Bu fablda ağustos böceği bir sanatkâr olarak görülebilir. Sanat, toplumun hem gelişmesinde hem rahatlamasında pay sahibidir. Ve sanatsız kalan toplumlar ilerleyemezler. Bu sebeple, ağustos böceğinin davranışının gerekli olduğu düşünülebilir.

Bazen sanatkârların, yaptığı işten maddî doyum elde edemediği de bilinen bir gerçektir.

Yiyecek bulamayan ağustos böceği zorluk çekerken ona yardımcı olmak erdemli bir davranış olacaktır. Çünkü fablın özgün şeklindeki gibi “yan gelip yatan” bir ağustos böceği yoktur. Bu noktada, öğrencilerin dikkatini “toplumsal dayanışma” ve “emeksiz kazanç” arasındaki farka çekmek gerekmektedir. Birisinde toplumun el ele verip kalkınması söz konusuyken diğerinde toplumların çöküşüne giden bir adım vardır. Zira

“Sen çalış, ben yiyeyim.” ve “başkasının sırtından geçinme” anlayışları adaletsizlik ve

karışıklık ortaya çıkarmaktadır. Metnin işlenişi sırasında, öğretmen rehberliğinde buna dikkat çekilmesi büyük önem arz etmektedir.

Bir başka açıdan bakıldığında ise karıncanın sert tepkisinin Ağustos böceğine ders verme amacı taşıdığı da düşünülebilir. “Bir musibet, bin nasihatten iyidir.” düşüncesiyle ona, tedbirli olmasının gerektiğini bu şekilde göstermeye çalışmış olabilir. Yazarın eleştirdiği kısım, karıncanın yiyeceğini paylaşmamasının yanında onu aşağılamasıdır.

4.3.4.1.10. Dil ve Üslup

Metinde yer verilen bilinmeyen kelimeler şunlardır: esirgemek, cimri, aşağılamak, gurur, işkolik.

Metinde yer verilen kalıplaşmış ifadeler şunlardır: razı olmak, fırsat bilmek, eli boş dönmek.

Kısa yazı türü olması sebebiyle fablda yer verilen bilinmeyen kelimelerin de sınırlı olduğu görülmektedir. Metnin dil ve anlatımı açık, yalın, duru, akıcı ve özgündür.
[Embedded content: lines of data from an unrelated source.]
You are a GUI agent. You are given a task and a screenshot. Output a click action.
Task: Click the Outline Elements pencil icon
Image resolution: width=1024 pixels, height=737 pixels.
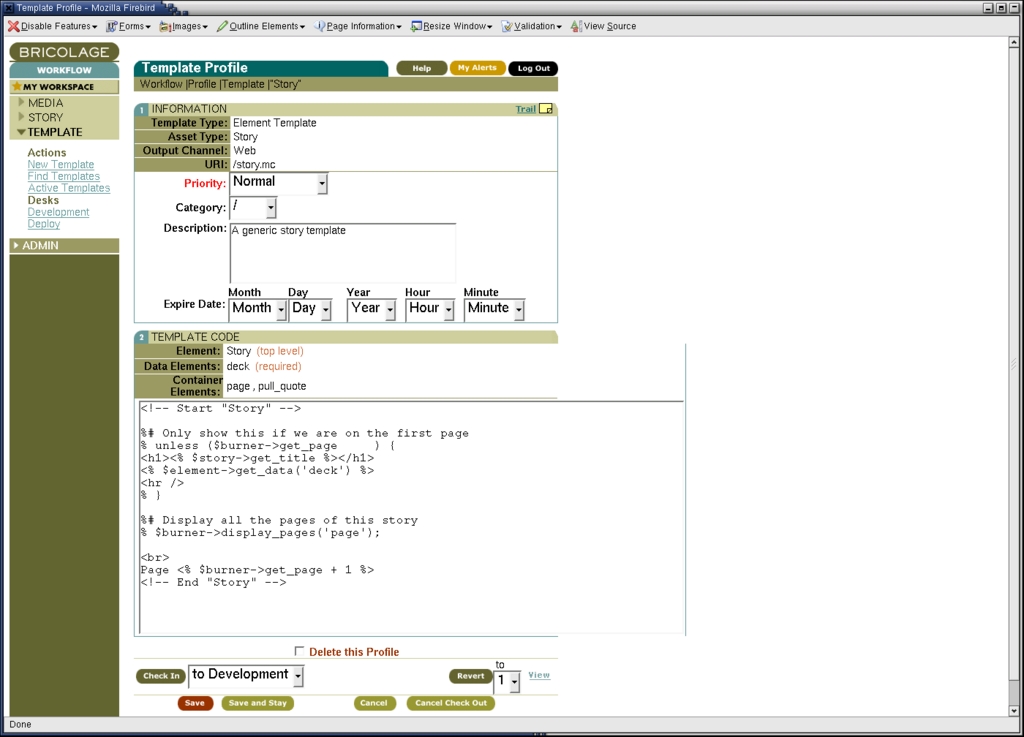click(222, 26)
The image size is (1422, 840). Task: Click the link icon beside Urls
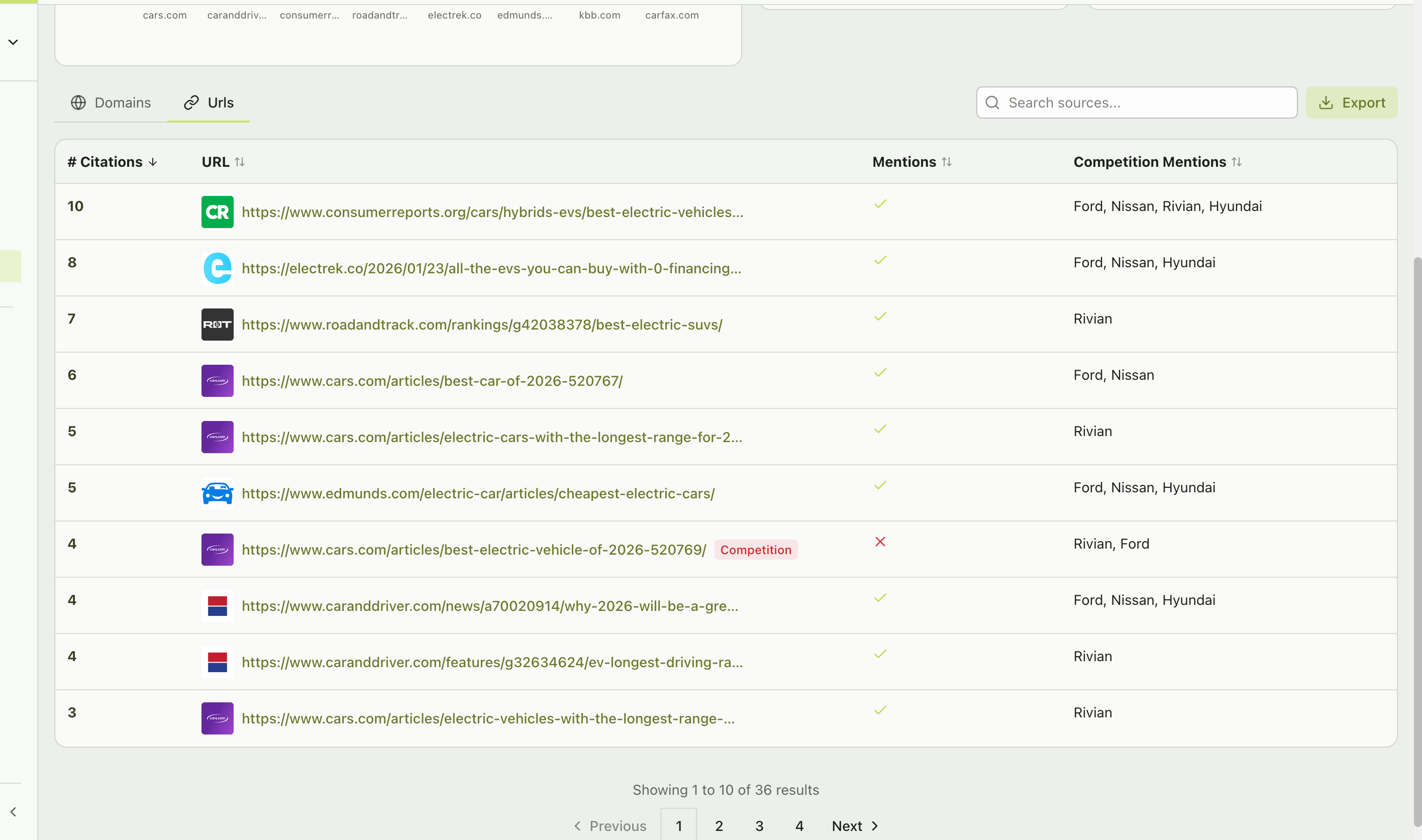pyautogui.click(x=190, y=102)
Fablar kendilerine özgü şiirsel bir anlatıma sahiptir. Manzum olarak oluşturulan fablda, dize sonlarındaki ses benzerlikleri ve devrik cümle yapıları, fablın etkileyici ve akılda kalıcı olmasını sağlamaktadır.

Türle alakalı olarak cümle uzunluklarının oldukça kısa tutulduğu görülmektedir.

Basit, birleşik ve bağlı cümle yapılarına yer verilmiştir. Filimsilerden sıkça yararlanılarak dizeler arasında bağ kurulmuştur.

Metinde, yazım ve noktalama kuralları gözetilmiştir. Hata yapılmamış olması, olumsuz öğrenme yaşantılarının önüne geçeceği gibi öğrencilere doğru kullanım alanlarını da öğretecektir.

4.3.4.1.11. Başlık-Metin Uygunluğu

Fabl, ağustos böceği ve karıncanın hayata bakış açılarının zıtlığı üzerine kurulmuştur. Olay örgüsü onlar üzerinden ilerlemektedir. Dolayısıyla adını bu iki metin kişisinden alan başlık, içerikle uyumludur.

4.3.4.1.12. Metnin Türe Uygunluğu

Metin, fabl türünün dört bölümünü (serim, düğüm, çözüm, öğüt) de içermektedir.

Fabl türünde anlatıcı, olayları anlatırken çıkardığı dersi okuyucu ile paylaşabilir ya da okuyucuya bırakabilir. İncelediğimiz metnin öğüt bölümünde, anlatıcının, fablın ana düşüncesini ortaya koyduğunu görmekteyiz. Burada dikkat edilmesi gereken nokta; ana düşüncenin, olayın doğal akışı içinde sunulmuş olmasıdır.

Fabllarda metin kahramanları, “iyi ahlâklı” ve “kötü ahlaklı” olarak sergilenmektedir. İncelediğimiz metinde de aynı durum söz konusudur. Karınca ve ağustos böceği, birbirine zıt iki insan tipinin sembolüdür. Yazar, onlar üzerinden olumlu ve olumsuz tavırları öğretmekte ve mesajını iletmektedir. Dolayısıyla fablın öğretici olma işlevi de gerçekleşmiş olmaktadır.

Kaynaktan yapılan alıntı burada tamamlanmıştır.